Темные тени подступали ближе и ближе, окружая его, отъединяя от матери.

— Потому что ты…

Дальше было не разобрать. Теперь она пыталась перекричать толпу, но темные тени засасывали ее слова.

— Почему? — Харви снова рванулся к ней, но ледяные руки отталкивали его прочь. — Почему? — завопил он.

Тени продолжали толкать его.

— Дайте мне поговорить с ней! Пустите!

Харви пытался сопротивляться, но безуспешно.

— Тебе нужно возвращаться обратно, — сказал чей-то голос.

— Она не хочет, чтобы ты оставался тут, — произнес другой голос.

— Она больше не хочет видеть тебя здесь, — добавил третий.

— Вы лжете! — закричал Харви, пытаясь вырваться из холодных рук, которые вцепились в него.

Он чувствовал ледяное дыхание теней — как холодный воздух из морозильника. Свет стал меркнуть. Харви куда-то падал.

3

Понедельник, 22 октября 1990 года

Кэт Хемингуэй пробудилась от беспокойного сна в половине седьмого под позывные радиоприемника. Она прослушала новости, как делала каждое утро, затем нажала кнопку «Пауза» и, наслаждаясь тишиной и уютным теплом постели, попыталась вернуть ускользающее сновидение.

Теперь ей почти каждую ночь снились тревожные сны — она понимала, что причиной их было беспокойство о новой работе, или о Даре, сестре, или о неудачном романе, который недавно закончился катастрофой.

Возраст Кэт Хемингуэй исчислялся двадцатью четырьмя годами, а рост — пятью футами пятью дюймами. Уроженка Бостона, она была крепкой и стройной, с серо-голубыми, сверкающими энергией глазами, высокими скулами, небольшим прямым носом и улыбчивым ртом с хорошими зубами, за которыми она тщательно следила. С длинными, небрежно взбитыми по последней моде волосами, свежим, здоровым цветом лица, она являла собой типичный образец блистательной американской девушки — студентки колледжа; лишь немногие мужчины не проявляли к ней интереса, а некоторые женщины даже завидовали.

Кэт была неглупой девушкой, много читала и любила побыть наедине с собой, точно так же любила она и приятную компанию.

Ей не хватало только двух вещей — уверенности в себе и поклонника. Сарказм и презрение старшей сестры Дары, которой, кажется, в детстве доставалась вся любовь родителей, недостаток их внимания к Кэт — все это поселило в ней нерешительность.
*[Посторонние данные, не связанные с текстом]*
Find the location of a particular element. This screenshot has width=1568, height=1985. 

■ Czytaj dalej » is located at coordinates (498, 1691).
Она сомневалась в собственной привлекательности, поэтому упорно трудилась, чтобы оставаться в форме: питалась разумно, не потакая своим прихотям, — у Кэт был хороший аппетит, и она знала толк в еде и вине, — и бегала по выходным трусцой. Сейчас, впервые за долгое время, ее жизнь складывалась удачно. У нее была работа, которая ей нравилась, в городе, куда она приехала, никого не зная, и который уже успела полюбить, жила в квартире, обустроенной собственными руками, и гордилась этим.
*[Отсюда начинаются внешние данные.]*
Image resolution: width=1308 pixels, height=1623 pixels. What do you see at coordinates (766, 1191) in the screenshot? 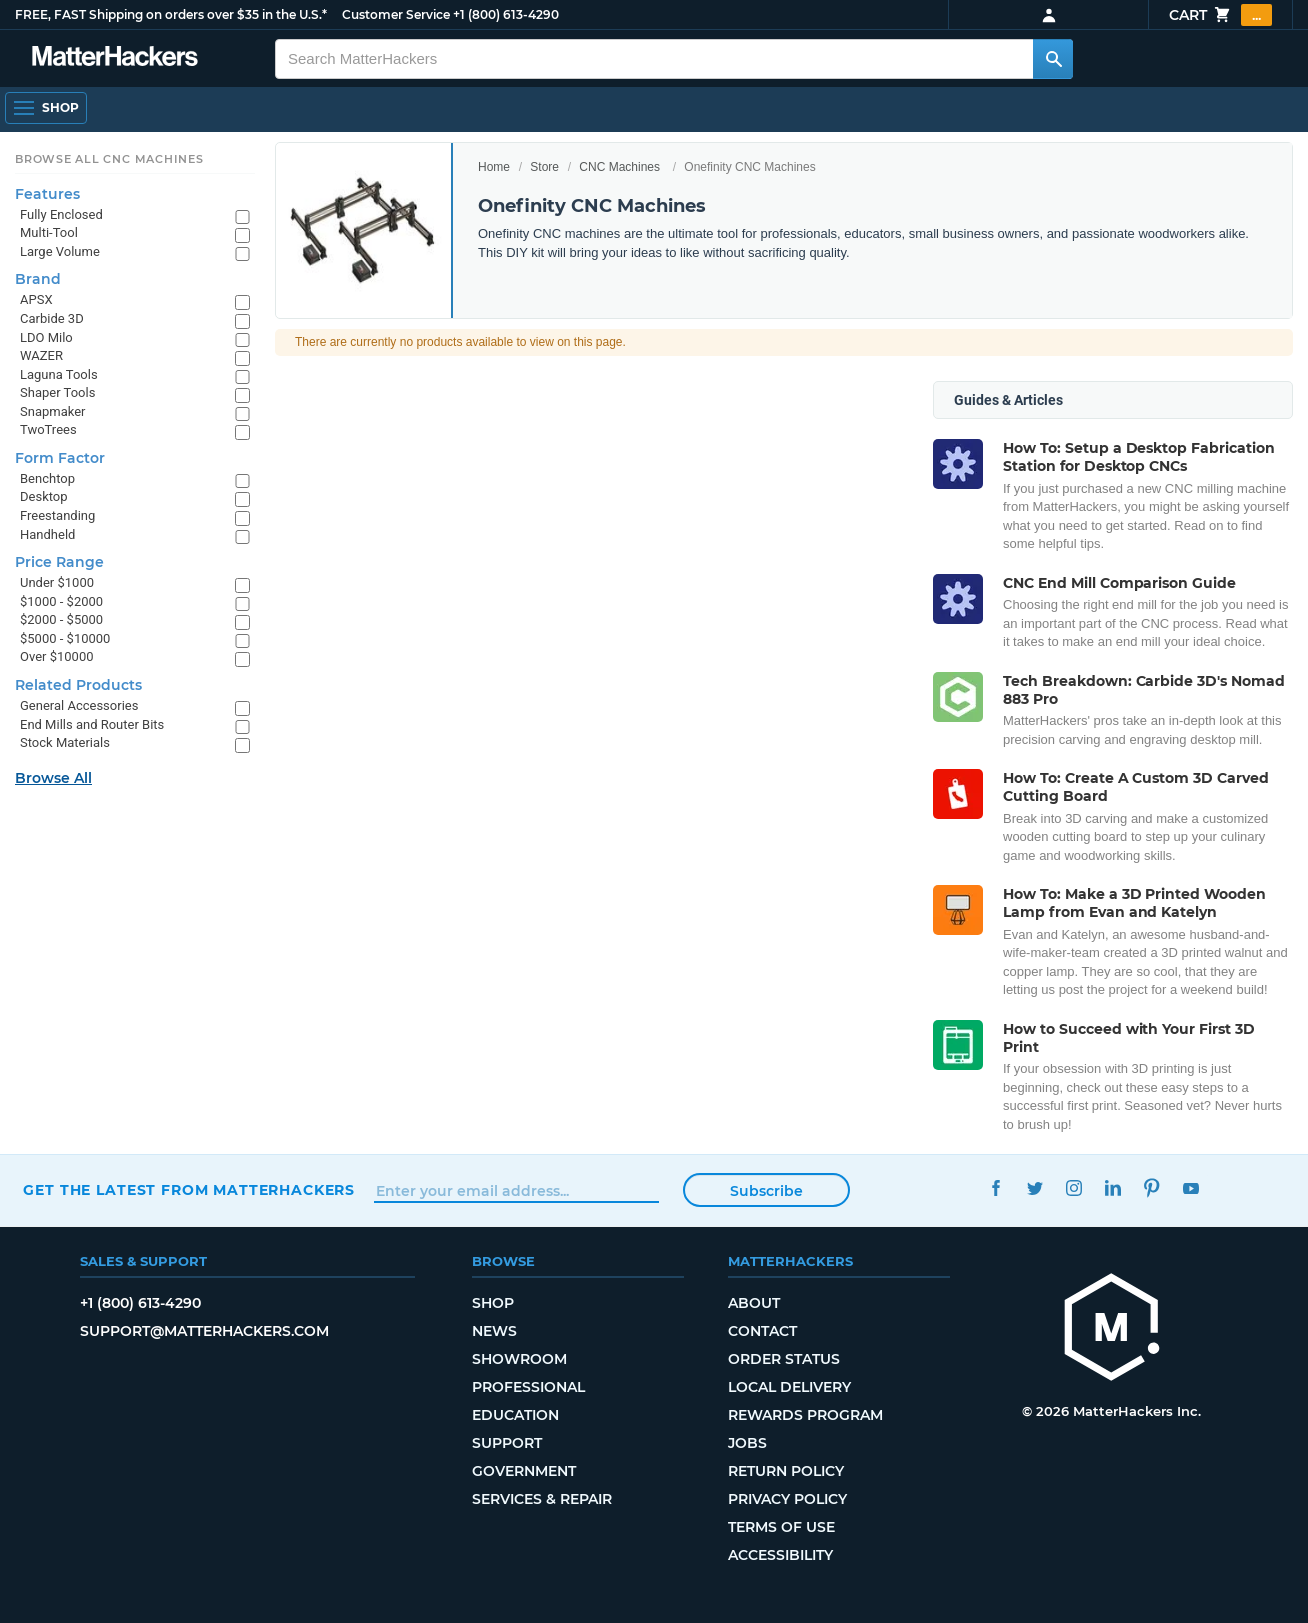
I see `Subscribe` at bounding box center [766, 1191].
Даже три месяца спустя работа репортера в местной газете «Суссекс ивнинг ньюс» все еще казалась ей новой и волнующей, и она с нетерпением ждала каждого дня — отсюда вполне возможно шагнуть на Флит-стрит. Эта газета не то что еженедельный листок, в котором она работала раньше в Бирмингеме.
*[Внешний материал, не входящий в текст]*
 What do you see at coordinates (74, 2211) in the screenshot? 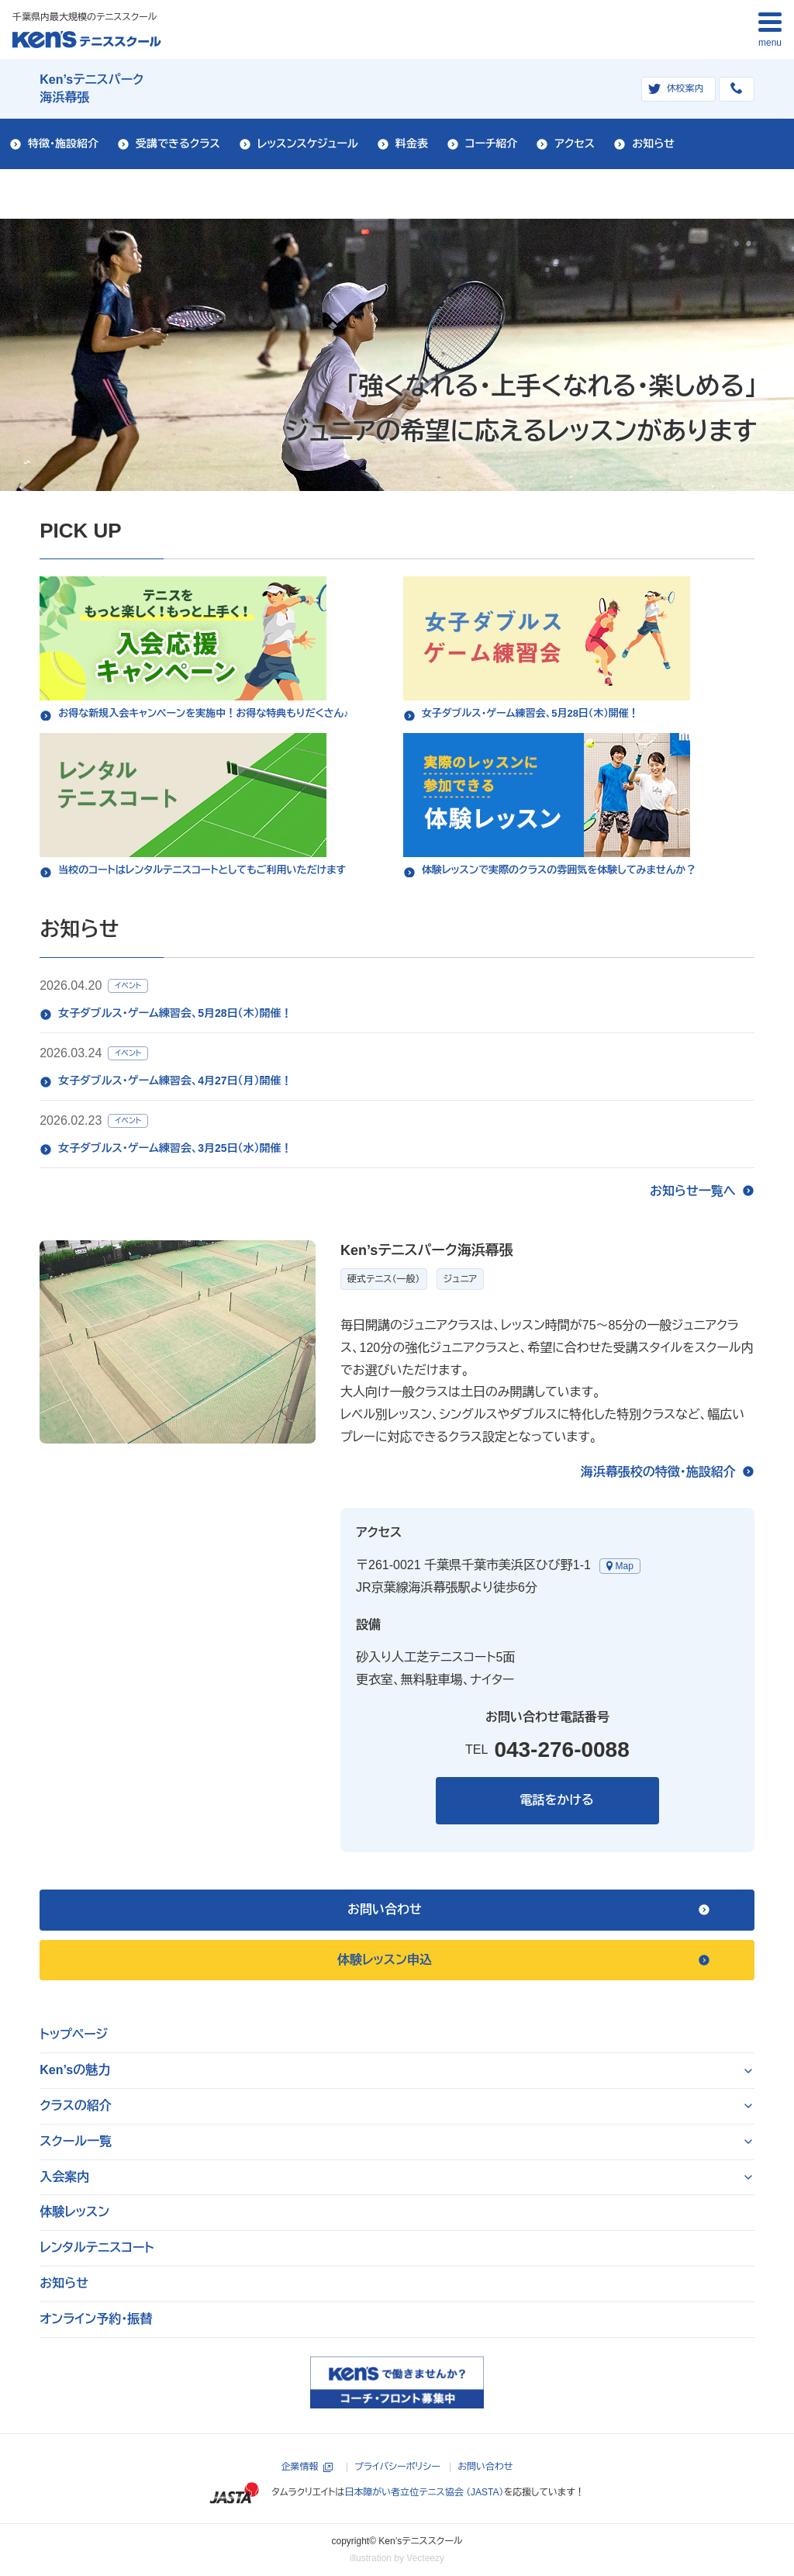
I see `体験レッスン` at bounding box center [74, 2211].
Ее уверенность в себе росла, а раны от последней любовной связи заживали. Получить работу в новостном издании — настоящий прорыв в карьере, хотя ее старшая сестра, запертая в своей вашингтонской двухэтажной квартире, никогда не сможет этого понять. Дара издевалась над ней по разным причинам — младшая сестра не была замужем, не имела детей и до сих пор ничего не достигла. Дара, экономист в Вашингтоне, вышла замуж за богатого адвоката, питающего надежды стать сенатором, и имела троих детей, которые были само совершенство. Очень мягко — как это умела только она, — но постоянно Дара напоминала Кэт, что та неудачница, и временами Кэт опасалась, что сестра окажется права.